Does the moron also say you get the same mileage idling and at 120mph?
 
diehrd said:
I would pat him on the back and smile telling him how intelligent he is..

I agree with diehard look him in the eyes and say he was right than laugh at him secretly
 
Quote:
A colleague of mine and I got into an arguement about this. He tells me that under full load a CPU puts out exactly the same amount of heat as it does at idle. I feel i know better, yet he chooses to twist and mix words to make himself sound superior. So instead of wasting my time, energy, and good mood on him, I ask you which of us is right..
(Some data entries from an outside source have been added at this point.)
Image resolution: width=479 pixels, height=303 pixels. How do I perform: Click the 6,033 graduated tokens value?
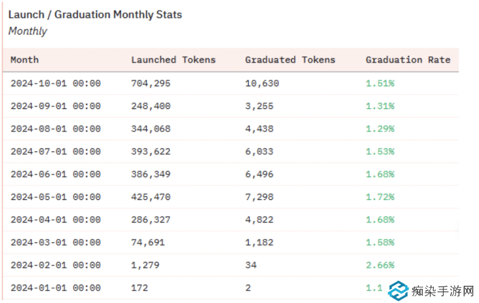(x=259, y=152)
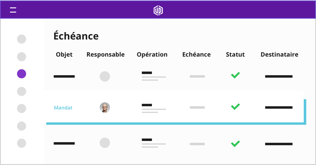Viewport: 316px width, 165px height.
Task: Select the last gray sidebar circle at bottom
Action: [x=22, y=143]
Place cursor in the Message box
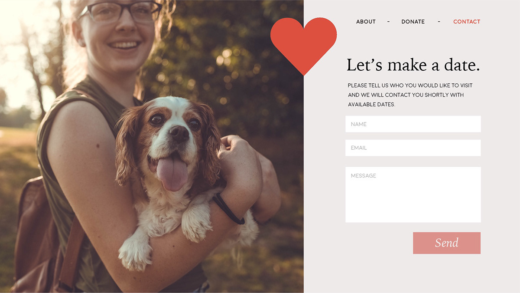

I would tell the boss LMAO...And sugget this guy should be the lead tech for the mens room..
 
If what your friend says is true ask him to sell cars or cell phones.

Z
 
It would depend on how the CPU is designed. Take the most simple (token boy if you will) of processors (single-cycle, no pipelining, no decoupling, accumulator architecture, etc.) and this would indeed be true. The processor would be doing just as much work while idle as in full load.
With modern MPU's though, this isn't true at all. The reason is that at idle, "nop" instructions are sent. This is generally implemented by putting 0's in all places. If you have consistent nop's one after the other, there is no switching of transistors (nothing turns to a 1) and hence, less heat is generated (switching a transistors state generates a lot of heat). Some heat will still be generated at idle and in today's MPU's, that amount of idle heat is quite significant.
 
yeah so a 0 is no current thus you cant have any heat ( if he wants to debate that ask him what the equation for watts is) while a 1 has say 1.5 volts x ? amps =watts flowing through that circuit. and through resistance you will have more heat just from having more 1's in the processor.

Furthermore I believe electron leakage only really occurs while the transistor is switching thus if the switches are flipping you get more heat also.